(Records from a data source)
- Opening Delimiter -

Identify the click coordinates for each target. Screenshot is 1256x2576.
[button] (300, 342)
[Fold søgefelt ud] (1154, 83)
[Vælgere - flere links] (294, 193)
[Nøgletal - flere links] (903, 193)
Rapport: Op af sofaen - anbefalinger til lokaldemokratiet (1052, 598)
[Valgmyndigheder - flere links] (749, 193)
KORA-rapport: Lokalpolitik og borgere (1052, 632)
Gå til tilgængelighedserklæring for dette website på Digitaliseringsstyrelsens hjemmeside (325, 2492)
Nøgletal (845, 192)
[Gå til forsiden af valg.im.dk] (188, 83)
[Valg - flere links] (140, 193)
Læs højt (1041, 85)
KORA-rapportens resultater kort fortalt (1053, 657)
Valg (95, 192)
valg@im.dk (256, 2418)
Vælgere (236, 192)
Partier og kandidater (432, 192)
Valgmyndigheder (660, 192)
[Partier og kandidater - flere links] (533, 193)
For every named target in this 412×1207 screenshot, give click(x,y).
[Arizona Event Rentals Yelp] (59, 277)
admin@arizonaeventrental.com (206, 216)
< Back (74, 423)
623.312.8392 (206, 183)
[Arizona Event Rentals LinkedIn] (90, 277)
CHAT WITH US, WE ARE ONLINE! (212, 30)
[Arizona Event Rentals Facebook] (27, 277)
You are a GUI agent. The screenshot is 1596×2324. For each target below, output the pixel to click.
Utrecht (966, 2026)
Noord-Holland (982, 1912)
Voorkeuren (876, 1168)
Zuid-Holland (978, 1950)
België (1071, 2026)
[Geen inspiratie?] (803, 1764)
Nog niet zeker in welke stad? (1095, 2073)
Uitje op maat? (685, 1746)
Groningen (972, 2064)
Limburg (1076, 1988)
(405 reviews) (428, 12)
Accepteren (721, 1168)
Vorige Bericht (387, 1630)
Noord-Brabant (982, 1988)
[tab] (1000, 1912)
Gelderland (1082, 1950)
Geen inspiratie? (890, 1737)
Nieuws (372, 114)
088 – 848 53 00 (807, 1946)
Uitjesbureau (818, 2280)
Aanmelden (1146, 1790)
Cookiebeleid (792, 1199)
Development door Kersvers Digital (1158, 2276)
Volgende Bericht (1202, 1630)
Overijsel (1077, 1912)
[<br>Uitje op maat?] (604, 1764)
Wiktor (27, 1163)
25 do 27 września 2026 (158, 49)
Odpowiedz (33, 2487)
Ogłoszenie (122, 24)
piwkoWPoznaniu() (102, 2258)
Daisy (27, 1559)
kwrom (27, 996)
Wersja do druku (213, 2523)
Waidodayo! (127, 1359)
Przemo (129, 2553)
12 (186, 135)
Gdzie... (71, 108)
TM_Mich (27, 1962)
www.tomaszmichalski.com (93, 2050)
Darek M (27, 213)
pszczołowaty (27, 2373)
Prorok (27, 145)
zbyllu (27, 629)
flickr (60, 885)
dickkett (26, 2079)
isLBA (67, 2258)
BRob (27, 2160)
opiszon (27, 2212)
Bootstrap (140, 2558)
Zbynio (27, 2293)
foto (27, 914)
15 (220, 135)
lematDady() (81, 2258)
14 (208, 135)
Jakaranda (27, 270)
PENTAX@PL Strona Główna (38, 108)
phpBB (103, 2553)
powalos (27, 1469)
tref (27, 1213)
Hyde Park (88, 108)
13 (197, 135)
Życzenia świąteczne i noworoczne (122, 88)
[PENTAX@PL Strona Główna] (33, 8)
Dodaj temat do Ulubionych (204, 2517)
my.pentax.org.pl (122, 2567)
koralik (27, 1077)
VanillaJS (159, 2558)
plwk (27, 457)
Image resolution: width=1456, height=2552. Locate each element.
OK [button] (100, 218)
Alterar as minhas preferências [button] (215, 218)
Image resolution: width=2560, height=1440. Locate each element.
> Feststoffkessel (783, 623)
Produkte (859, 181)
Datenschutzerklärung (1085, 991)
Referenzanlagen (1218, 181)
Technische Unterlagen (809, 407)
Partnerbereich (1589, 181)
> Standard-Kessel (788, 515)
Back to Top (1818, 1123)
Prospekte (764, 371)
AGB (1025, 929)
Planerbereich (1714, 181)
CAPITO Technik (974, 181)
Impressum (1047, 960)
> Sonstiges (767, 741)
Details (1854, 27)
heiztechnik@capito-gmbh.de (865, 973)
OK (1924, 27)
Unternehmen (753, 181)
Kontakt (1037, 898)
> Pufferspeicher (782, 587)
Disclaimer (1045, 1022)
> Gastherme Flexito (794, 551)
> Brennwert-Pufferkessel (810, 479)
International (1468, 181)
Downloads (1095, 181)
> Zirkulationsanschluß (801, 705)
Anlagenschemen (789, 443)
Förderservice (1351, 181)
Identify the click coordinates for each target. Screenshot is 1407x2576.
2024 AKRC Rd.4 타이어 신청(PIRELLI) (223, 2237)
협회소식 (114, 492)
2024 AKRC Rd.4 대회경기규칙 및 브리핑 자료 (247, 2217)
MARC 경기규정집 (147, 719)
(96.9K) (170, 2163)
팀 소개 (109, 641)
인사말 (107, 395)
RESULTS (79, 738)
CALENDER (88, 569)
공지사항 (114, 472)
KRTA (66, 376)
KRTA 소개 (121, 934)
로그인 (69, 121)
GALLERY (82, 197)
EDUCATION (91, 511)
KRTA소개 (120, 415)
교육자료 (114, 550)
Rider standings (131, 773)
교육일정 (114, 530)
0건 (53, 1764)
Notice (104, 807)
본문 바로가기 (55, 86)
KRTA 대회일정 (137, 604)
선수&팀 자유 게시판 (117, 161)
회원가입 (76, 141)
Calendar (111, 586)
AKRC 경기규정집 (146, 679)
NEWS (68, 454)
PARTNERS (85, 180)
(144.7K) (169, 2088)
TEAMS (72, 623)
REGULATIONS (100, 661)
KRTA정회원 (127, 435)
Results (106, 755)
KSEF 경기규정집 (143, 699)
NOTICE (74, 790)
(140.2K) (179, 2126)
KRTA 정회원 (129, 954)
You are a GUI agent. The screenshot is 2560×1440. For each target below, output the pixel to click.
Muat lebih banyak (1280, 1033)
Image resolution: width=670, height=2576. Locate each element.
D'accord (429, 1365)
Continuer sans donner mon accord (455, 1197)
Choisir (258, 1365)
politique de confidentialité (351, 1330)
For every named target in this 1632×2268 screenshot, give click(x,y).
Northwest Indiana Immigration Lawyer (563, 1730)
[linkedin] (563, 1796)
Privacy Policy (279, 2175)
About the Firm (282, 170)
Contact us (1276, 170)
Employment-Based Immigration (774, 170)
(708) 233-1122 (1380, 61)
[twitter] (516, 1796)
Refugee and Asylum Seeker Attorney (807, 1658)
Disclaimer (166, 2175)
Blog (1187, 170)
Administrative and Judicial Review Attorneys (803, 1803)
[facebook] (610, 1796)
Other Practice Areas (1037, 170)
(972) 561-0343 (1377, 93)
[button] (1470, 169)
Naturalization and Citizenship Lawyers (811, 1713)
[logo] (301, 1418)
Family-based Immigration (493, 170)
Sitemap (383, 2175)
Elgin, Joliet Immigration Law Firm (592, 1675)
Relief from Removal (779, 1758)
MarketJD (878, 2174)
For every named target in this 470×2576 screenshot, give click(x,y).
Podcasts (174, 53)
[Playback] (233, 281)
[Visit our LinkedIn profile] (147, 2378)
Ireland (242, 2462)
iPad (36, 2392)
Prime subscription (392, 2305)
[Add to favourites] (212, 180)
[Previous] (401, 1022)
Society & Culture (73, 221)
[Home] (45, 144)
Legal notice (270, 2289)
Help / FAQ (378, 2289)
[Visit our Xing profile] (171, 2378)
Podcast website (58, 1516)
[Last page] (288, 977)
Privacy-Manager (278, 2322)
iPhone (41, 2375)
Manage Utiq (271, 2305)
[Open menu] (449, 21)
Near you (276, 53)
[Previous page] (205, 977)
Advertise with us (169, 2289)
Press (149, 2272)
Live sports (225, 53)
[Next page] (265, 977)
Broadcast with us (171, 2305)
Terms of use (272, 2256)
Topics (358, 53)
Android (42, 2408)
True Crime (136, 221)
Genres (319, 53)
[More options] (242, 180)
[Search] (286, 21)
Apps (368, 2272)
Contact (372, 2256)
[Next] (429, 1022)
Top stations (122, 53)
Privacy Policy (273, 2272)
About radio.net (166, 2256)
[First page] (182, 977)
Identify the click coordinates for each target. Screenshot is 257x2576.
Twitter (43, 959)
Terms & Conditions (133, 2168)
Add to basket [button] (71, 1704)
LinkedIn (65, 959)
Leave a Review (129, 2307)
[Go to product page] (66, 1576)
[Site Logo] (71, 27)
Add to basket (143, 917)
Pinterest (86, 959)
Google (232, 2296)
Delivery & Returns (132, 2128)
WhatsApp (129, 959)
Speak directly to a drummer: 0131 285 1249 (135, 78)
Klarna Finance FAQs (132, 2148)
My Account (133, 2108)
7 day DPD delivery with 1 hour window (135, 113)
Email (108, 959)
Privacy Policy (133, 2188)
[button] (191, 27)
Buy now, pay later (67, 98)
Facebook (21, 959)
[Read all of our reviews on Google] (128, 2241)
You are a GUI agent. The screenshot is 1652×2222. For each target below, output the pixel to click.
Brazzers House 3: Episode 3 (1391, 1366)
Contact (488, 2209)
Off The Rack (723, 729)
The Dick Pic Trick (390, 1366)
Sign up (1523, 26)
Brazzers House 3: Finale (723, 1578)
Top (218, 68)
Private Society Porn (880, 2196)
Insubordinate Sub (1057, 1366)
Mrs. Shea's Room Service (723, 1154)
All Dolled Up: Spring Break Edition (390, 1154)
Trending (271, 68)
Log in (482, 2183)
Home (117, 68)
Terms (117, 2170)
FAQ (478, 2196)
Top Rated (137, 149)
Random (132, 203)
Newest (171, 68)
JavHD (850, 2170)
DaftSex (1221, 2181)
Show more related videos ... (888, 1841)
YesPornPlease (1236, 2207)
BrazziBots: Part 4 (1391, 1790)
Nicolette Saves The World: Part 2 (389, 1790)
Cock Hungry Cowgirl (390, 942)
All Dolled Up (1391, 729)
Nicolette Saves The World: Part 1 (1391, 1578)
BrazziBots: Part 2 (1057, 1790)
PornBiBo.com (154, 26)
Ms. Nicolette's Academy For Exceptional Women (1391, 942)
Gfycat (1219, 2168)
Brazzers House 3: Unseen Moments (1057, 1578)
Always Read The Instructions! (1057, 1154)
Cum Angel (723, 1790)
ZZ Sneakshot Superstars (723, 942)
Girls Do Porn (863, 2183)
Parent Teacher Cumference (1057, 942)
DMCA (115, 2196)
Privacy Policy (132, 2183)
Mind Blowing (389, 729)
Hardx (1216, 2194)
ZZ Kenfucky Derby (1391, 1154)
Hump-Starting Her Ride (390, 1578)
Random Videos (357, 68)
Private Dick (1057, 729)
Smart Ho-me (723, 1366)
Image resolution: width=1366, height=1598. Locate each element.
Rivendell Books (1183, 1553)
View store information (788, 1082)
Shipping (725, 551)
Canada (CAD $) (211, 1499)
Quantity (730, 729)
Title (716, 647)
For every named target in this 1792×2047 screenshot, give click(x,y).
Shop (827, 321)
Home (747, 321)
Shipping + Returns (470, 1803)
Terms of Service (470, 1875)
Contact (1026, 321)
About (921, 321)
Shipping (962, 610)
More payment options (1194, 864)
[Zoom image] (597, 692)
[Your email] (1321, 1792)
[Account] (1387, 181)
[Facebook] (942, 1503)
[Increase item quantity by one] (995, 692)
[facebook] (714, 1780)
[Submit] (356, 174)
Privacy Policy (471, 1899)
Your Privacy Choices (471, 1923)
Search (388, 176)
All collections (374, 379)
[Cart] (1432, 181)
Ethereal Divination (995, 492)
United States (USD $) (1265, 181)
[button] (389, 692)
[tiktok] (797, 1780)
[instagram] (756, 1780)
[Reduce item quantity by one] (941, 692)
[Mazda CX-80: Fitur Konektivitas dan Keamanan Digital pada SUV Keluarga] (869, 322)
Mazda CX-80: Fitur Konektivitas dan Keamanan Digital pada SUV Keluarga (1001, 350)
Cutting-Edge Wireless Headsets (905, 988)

- Closing Delimiter -

*ABOUT THIS EXERCISE*: In the entries above, how many lines hold the word "pada"? State the number only.

*EXERCISE RESULT*: 2